→ ABOUT THIS EXERCISE:
Only lines containing the string "will" belong in the answer; copy all of them from the entries.

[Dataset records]
================================

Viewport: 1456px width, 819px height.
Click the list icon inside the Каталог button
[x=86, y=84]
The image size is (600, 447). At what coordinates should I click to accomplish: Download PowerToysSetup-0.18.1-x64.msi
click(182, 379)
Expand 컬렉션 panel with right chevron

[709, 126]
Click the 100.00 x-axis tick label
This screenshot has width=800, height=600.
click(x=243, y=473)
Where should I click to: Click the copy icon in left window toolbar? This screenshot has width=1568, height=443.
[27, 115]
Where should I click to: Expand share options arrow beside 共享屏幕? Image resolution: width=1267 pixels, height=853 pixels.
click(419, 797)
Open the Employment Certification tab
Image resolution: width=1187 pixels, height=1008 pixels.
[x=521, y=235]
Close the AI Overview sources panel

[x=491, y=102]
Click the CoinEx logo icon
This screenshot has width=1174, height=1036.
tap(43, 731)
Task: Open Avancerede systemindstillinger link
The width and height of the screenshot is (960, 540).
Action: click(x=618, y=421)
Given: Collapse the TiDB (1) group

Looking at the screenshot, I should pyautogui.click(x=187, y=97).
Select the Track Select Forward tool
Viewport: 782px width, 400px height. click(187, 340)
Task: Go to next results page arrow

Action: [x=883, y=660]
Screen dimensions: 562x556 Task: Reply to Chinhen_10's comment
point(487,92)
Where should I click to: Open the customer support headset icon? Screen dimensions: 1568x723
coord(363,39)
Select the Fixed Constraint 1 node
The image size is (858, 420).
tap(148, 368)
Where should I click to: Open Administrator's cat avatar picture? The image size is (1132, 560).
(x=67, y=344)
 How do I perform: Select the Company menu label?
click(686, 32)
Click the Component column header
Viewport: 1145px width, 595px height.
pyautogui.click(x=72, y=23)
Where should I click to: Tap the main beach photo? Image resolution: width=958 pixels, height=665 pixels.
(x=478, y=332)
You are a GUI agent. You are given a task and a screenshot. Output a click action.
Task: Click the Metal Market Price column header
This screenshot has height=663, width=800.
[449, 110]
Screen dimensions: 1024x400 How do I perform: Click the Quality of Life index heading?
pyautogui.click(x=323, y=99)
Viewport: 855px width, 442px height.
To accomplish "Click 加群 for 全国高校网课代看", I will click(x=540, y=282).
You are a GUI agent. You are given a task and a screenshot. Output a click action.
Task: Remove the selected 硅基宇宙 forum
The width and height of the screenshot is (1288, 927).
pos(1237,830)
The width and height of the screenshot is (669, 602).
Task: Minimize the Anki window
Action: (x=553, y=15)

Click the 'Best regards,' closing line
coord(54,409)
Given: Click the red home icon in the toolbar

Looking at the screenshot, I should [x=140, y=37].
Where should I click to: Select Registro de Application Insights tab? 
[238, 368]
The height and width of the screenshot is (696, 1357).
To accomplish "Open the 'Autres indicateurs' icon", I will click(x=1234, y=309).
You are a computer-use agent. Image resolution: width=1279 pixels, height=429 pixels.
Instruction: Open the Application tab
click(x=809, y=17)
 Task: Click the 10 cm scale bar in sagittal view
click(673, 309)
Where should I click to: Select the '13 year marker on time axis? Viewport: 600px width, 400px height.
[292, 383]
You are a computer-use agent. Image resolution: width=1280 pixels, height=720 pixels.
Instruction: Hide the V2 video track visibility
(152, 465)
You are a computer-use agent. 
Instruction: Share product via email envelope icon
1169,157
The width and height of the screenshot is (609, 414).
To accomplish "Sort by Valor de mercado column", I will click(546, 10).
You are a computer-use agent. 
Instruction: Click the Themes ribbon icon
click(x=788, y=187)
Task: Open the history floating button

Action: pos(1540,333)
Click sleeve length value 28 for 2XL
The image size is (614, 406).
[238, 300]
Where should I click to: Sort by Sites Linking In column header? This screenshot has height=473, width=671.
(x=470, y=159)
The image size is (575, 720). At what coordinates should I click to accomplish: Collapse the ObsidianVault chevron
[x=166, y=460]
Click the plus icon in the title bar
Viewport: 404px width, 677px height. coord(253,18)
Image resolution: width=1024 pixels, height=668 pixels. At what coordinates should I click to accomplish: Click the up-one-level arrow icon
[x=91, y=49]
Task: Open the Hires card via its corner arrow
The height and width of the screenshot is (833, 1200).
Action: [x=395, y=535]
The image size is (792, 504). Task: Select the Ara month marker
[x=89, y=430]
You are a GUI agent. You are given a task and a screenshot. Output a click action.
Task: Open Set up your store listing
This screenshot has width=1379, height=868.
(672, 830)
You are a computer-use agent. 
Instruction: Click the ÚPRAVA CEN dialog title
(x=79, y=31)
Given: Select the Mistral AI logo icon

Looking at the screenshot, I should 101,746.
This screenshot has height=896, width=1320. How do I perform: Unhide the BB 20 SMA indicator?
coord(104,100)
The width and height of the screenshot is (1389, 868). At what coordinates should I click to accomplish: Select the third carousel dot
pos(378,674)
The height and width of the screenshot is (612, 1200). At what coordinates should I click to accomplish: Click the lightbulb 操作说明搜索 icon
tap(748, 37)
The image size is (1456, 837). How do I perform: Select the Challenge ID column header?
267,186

================================

→ WORKED SOLUTION:
To accomplish "Click 加群 for 全国高校网课代看", I will click(x=540, y=282).
To accomplish "Open the 'Autres indicateurs' icon", I will click(x=1234, y=309).
To accomplish "Sort by Valor de mercado column", I will click(546, 10).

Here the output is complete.